*** Opening THE DATA ***

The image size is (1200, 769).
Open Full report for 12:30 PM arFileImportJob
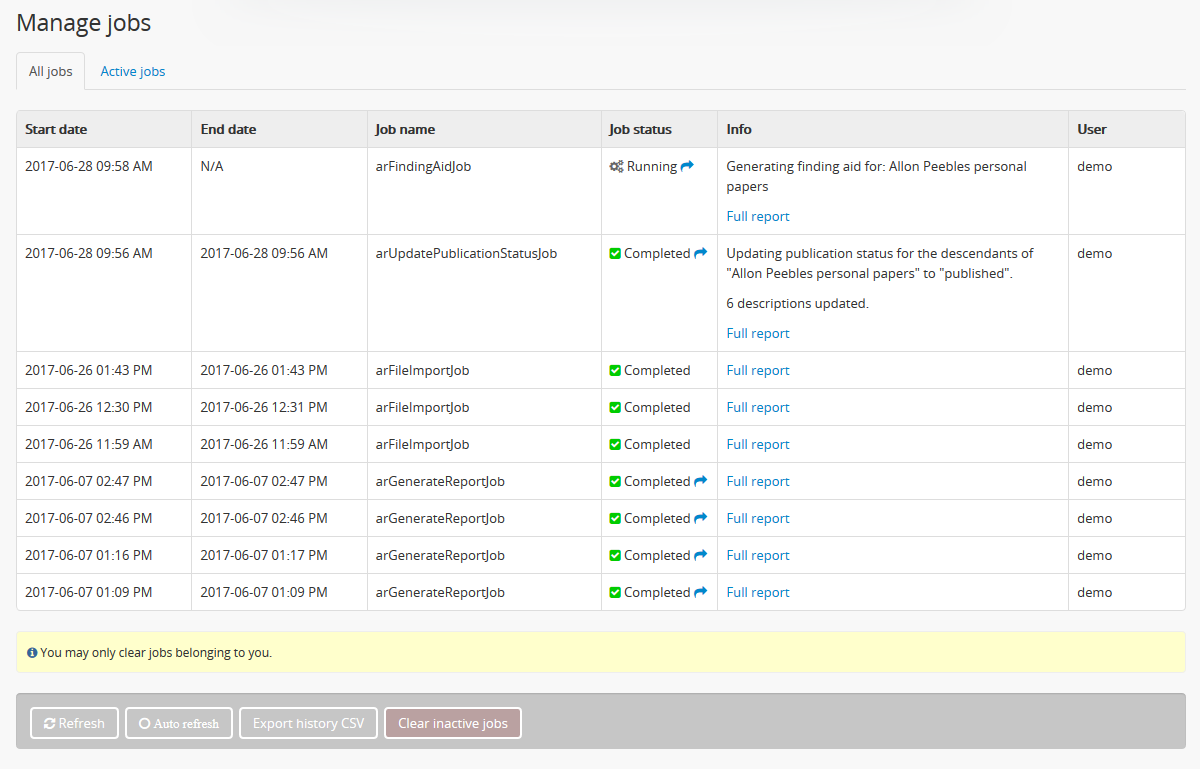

*** Closing THE DATA ***
*** Opening THE DATA ***

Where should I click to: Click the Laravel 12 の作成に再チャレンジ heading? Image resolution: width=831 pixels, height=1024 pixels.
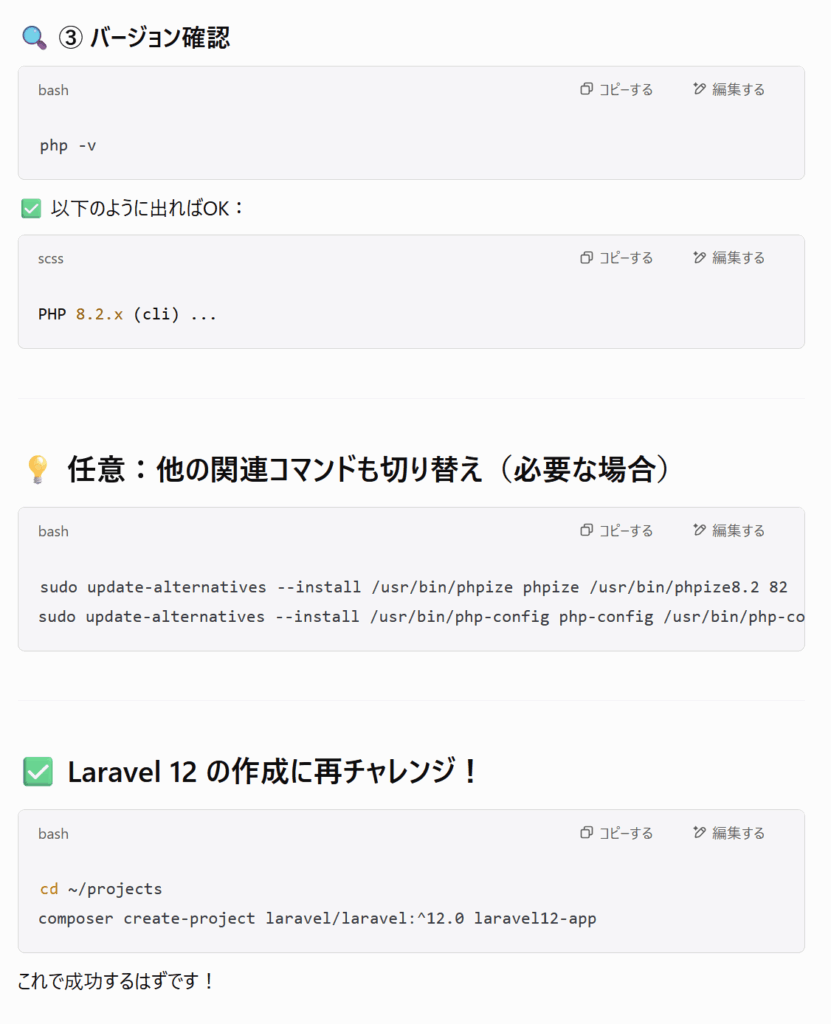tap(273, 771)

*** Closing THE DATA ***
*** Opening THE DATA ***

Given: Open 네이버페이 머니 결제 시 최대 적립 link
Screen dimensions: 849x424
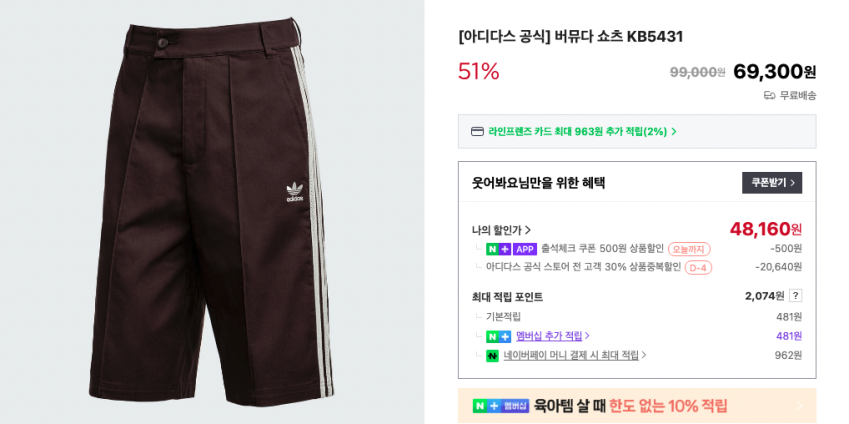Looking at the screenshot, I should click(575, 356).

*** Closing THE DATA ***

TASK GOAL >> Find the line with "The image size is (1200, 769)." in the material above. Reproduce it and each line after it up to and including the line with "Open Full report for 12:30 PM arFileImportJob".

RESULT OF THIS EXERCISE >>
The image size is (1200, 769).
Open Full report for 12:30 PM arFileImportJob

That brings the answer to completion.